<<<<

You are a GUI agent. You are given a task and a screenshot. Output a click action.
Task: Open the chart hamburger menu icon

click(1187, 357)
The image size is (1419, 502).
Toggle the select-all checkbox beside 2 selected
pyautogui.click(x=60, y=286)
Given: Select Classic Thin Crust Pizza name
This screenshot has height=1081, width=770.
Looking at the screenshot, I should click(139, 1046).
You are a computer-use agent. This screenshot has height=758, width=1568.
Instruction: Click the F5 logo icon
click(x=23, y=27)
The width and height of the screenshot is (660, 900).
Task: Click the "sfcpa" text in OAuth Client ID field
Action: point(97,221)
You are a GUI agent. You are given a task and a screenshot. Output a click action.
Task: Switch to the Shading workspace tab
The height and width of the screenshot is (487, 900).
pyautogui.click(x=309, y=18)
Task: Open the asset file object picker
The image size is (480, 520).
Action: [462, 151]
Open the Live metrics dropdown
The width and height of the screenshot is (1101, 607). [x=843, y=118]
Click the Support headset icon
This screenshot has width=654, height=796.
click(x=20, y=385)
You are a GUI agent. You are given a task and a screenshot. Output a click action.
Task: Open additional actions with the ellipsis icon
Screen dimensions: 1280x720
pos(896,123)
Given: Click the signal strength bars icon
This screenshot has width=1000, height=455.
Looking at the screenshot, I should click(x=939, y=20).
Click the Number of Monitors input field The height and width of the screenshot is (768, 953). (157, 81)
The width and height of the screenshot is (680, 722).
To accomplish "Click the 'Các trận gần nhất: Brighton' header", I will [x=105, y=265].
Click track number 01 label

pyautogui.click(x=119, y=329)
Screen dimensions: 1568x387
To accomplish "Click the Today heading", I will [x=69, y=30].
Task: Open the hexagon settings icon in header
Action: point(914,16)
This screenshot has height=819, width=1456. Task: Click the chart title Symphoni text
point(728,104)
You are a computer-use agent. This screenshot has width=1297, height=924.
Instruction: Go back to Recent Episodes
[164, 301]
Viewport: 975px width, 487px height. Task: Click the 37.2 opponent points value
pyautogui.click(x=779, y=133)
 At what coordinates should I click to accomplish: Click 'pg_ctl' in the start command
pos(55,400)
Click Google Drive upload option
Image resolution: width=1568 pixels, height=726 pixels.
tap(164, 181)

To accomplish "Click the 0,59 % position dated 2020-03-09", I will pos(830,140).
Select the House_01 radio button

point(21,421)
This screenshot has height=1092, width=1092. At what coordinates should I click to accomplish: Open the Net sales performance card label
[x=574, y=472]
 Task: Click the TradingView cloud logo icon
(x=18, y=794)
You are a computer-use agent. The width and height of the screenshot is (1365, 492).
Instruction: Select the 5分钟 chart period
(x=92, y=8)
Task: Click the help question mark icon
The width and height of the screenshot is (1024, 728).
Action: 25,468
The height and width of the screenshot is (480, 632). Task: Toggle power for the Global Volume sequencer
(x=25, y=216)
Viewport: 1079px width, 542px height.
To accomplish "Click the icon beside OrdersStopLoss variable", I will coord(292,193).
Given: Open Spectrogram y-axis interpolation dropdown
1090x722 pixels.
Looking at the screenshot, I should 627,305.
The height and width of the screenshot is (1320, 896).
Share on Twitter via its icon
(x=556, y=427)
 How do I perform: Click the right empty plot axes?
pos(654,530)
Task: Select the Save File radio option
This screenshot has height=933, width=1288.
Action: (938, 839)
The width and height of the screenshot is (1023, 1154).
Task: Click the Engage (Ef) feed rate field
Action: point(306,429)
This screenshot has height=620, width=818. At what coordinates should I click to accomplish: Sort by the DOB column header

>>>>

Could you copy out all the material word for word?

* _Result of the exercise_:
You are a GUI agent. You are given a task and a screenshot. Output a click action.
Task: Open the chart hamburger menu icon

click(1187, 357)
The image size is (1419, 502).
Toggle the select-all checkbox beside 2 selected
pyautogui.click(x=60, y=286)
Given: Select Classic Thin Crust Pizza name
This screenshot has height=1081, width=770.
Looking at the screenshot, I should click(139, 1046).
You are a computer-use agent. This screenshot has height=758, width=1568.
Instruction: Click the F5 logo icon
click(x=23, y=27)
The width and height of the screenshot is (660, 900).
Task: Click the "sfcpa" text in OAuth Client ID field
Action: point(97,221)
You are a GUI agent. You are given a task and a screenshot. Output a click action.
Task: Switch to the Shading workspace tab
The height and width of the screenshot is (487, 900).
pyautogui.click(x=309, y=18)
Task: Open the asset file object picker
The image size is (480, 520).
Action: [462, 151]
Open the Live metrics dropdown
The width and height of the screenshot is (1101, 607). [x=843, y=118]
Click the Support headset icon
This screenshot has width=654, height=796.
click(x=20, y=385)
You are a GUI agent. You are given a task and a screenshot. Output a click action.
Task: Open additional actions with the ellipsis icon
Screen dimensions: 1280x720
pos(896,123)
Given: Click the signal strength bars icon
This screenshot has width=1000, height=455.
Looking at the screenshot, I should click(x=939, y=20).
Click the Number of Monitors input field The height and width of the screenshot is (768, 953). (157, 81)
The width and height of the screenshot is (680, 722).
To accomplish "Click the 'Các trận gần nhất: Brighton' header", I will [x=105, y=265].
Click track number 01 label

pyautogui.click(x=119, y=329)
Screen dimensions: 1568x387
To accomplish "Click the Today heading", I will [x=69, y=30].
Task: Open the hexagon settings icon in header
Action: point(914,16)
This screenshot has height=819, width=1456. Task: Click the chart title Symphoni text
point(728,104)
You are a computer-use agent. This screenshot has width=1297, height=924.
Instruction: Go back to Recent Episodes
[164, 301]
Viewport: 975px width, 487px height. Task: Click the 37.2 opponent points value
pyautogui.click(x=779, y=133)
 At what coordinates should I click to accomplish: Click 'pg_ctl' in the start command
pos(55,400)
Click Google Drive upload option
Image resolution: width=1568 pixels, height=726 pixels.
tap(164, 181)

To accomplish "Click the 0,59 % position dated 2020-03-09", I will pos(830,140).
Select the House_01 radio button

point(21,421)
This screenshot has height=1092, width=1092. At what coordinates should I click to accomplish: Open the Net sales performance card label
[x=574, y=472]
 Task: Click the TradingView cloud logo icon
(x=18, y=794)
You are a computer-use agent. The width and height of the screenshot is (1365, 492).
Instruction: Select the 5分钟 chart period
(x=92, y=8)
Task: Click the help question mark icon
The width and height of the screenshot is (1024, 728).
Action: 25,468
The height and width of the screenshot is (480, 632). Task: Toggle power for the Global Volume sequencer
(x=25, y=216)
Viewport: 1079px width, 542px height.
To accomplish "Click the icon beside OrdersStopLoss variable", I will coord(292,193).
Given: Open Spectrogram y-axis interpolation dropdown
1090x722 pixels.
Looking at the screenshot, I should 627,305.
The height and width of the screenshot is (1320, 896).
Share on Twitter via its icon
(x=556, y=427)
 How do I perform: Click the right empty plot axes?
pos(654,530)
Task: Select the Save File radio option
This screenshot has height=933, width=1288.
Action: (938, 839)
The width and height of the screenshot is (1023, 1154).
Task: Click the Engage (Ef) feed rate field
Action: point(306,429)
This screenshot has height=620, width=818. At what coordinates should I click to accomplish: Sort by the DOB column header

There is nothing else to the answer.